Like father, like son: Frederick and Roderick Burnham built neighboring hilltop homes in Hollywoodland in 1926.
The family compound combined several lots above Durand Drive, on the same peak as Castillo del Lago (far left in above photo), purchased with Frederick’s new fortune from striking oil in the Dominguez Hills, about twenty-five miles away from where the Burnhams were living in Pasadena. Until the age of 62, he had only been rich in fame as an American frontiersman turned British military assassin whose exploits inspired the international Boy Scouts.
Roderick, a geologist and World War I veteran, worked with Hollywoodland architect John DeLario for his Spanish-Italianate mansion, while Frederick commissioned a complementary design from his brother-in-law Joseph J. Blick, a prominent Pasadena architect.
Both masterpieces were prominently featured in a 1927 Hollywoodland brochure, with a colorful illustration of Roderick’s four-bedroom home on the cover.
Access to the hilltop property was originally via an elevator adjacent to Roderick’s three-car garage and a two-story structure for Frederick’s two-story garage/servants’ quarters (today, both homes have individual driveways; not sure who gets the elevator).
The doors opened into an arcade with tiled walkways to either residence—and across the lawn, a magnificent view of Lake Hollywood!
“Never shall I forget the sight as we stepped out of the elevator,” marveled Mildred L. Woodruff, sister of Hollywoodland developer S. H. Woodruff, in 1930. “It was so beautiful that it hurt. Lake Hollywood appeared more exquisite than ever before and the surrounding hills greener and more charming. It was almost too wonderful to be real!”

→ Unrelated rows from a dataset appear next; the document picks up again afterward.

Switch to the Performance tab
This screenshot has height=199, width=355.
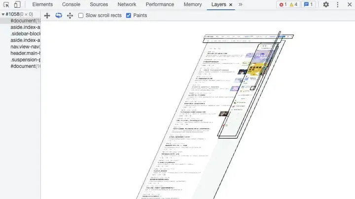tap(160, 4)
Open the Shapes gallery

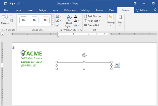point(5,20)
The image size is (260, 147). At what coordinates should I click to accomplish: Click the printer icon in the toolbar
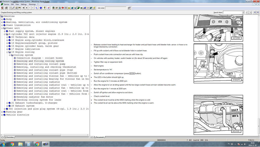tap(6, 8)
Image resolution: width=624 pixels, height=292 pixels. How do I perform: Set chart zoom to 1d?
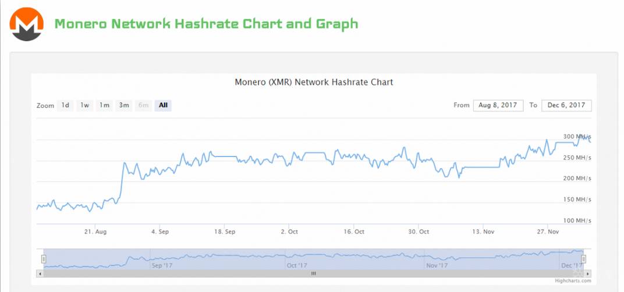[x=66, y=105]
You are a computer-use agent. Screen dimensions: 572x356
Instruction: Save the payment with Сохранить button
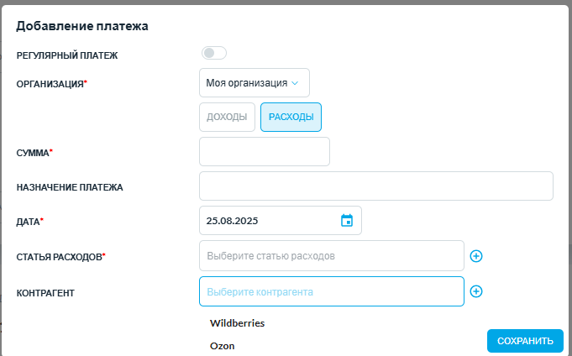525,341
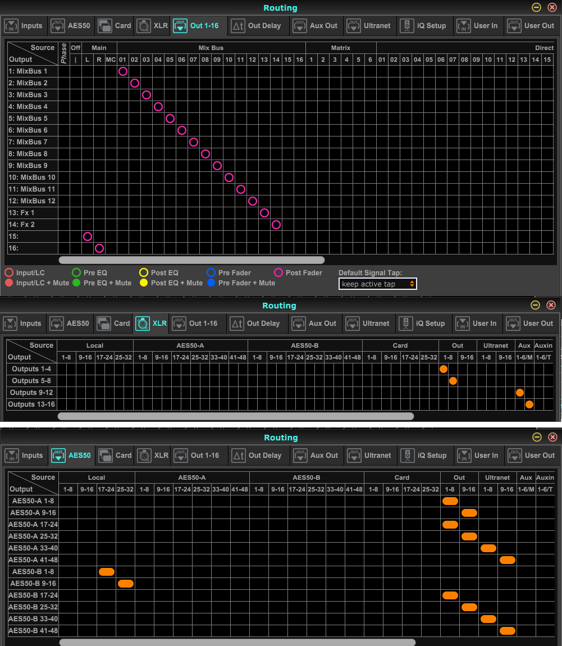The height and width of the screenshot is (646, 562).
Task: Click the XLR connector icon in bottom Routing window
Action: 145,456
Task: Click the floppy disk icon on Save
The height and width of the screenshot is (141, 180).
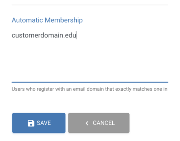Action: pyautogui.click(x=31, y=123)
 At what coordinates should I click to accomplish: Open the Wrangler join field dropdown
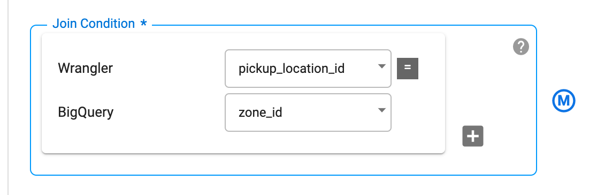tap(308, 69)
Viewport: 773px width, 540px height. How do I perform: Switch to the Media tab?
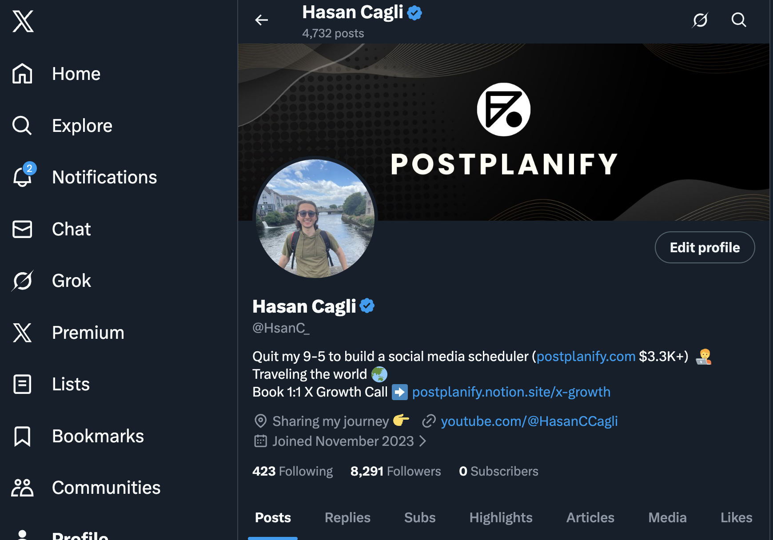coord(667,517)
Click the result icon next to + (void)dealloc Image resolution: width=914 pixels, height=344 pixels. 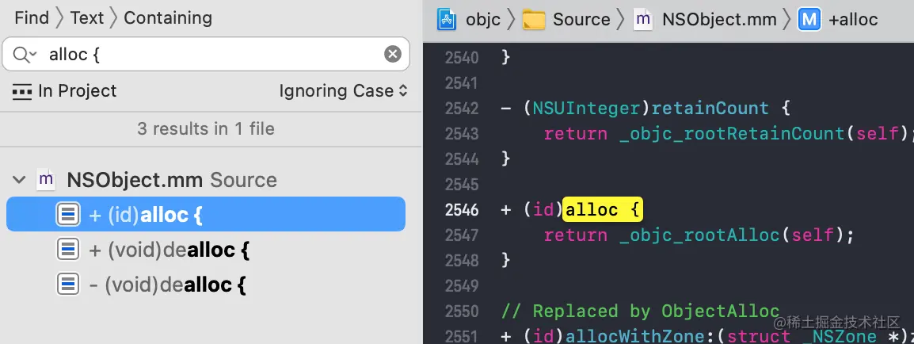(x=68, y=250)
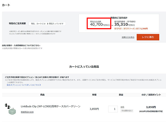Click the cart item count box showing 3 商品

tap(47, 24)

Frederick’s half-acre of land featured terraced gardens, rose-bordered paths, and an extensive putting green that he put to good use. Inside the 4,869-square-foot home, he spent much of his time in the library where he displayed trophies from his adventures. One wall was devoted entirely to portraits of all the great people he had met along the way.
In 1936, the 75-year-old narrowly survived when his vehicle plunged down a cliff on Heather Drive, only 500 yards from home. Coincidentally the day before, he had filed a permit to build a new residence at 3575 Griffith Park Boulevard. By then, Roderick had also moved away from Durand Drive (and Hollywood) after divorcing his wife of 30 years.
Frederick’s life had all the makings of a Hollywood story. In 1958, a decade after his death, Ernest Hemingway acquired the film rights to his memoir, Scouting on Two Continents, yet died before the start of production. So did Cecil B. DeMille, whose biopic On My Honor focused on the scouting movement spearheaded by Frederick’s dear friend Lord Robert Baden-Powell. In 2001, producers revisited Jesse Lasky Jr.’s original script, but nothing came of it.
Most recently in 2014, Brett Rather and Ed Norton optioned “American Hippopotamus,” an article written by Jon Mooallem for Atavist.com, about Frederick’s failed attempt to fix the 1910 national meat shortage by convincing Congress to import the animal for consumption. Like the other Major Frederick Russell Burnham projects before it, a film adaptation unfortunately never happened.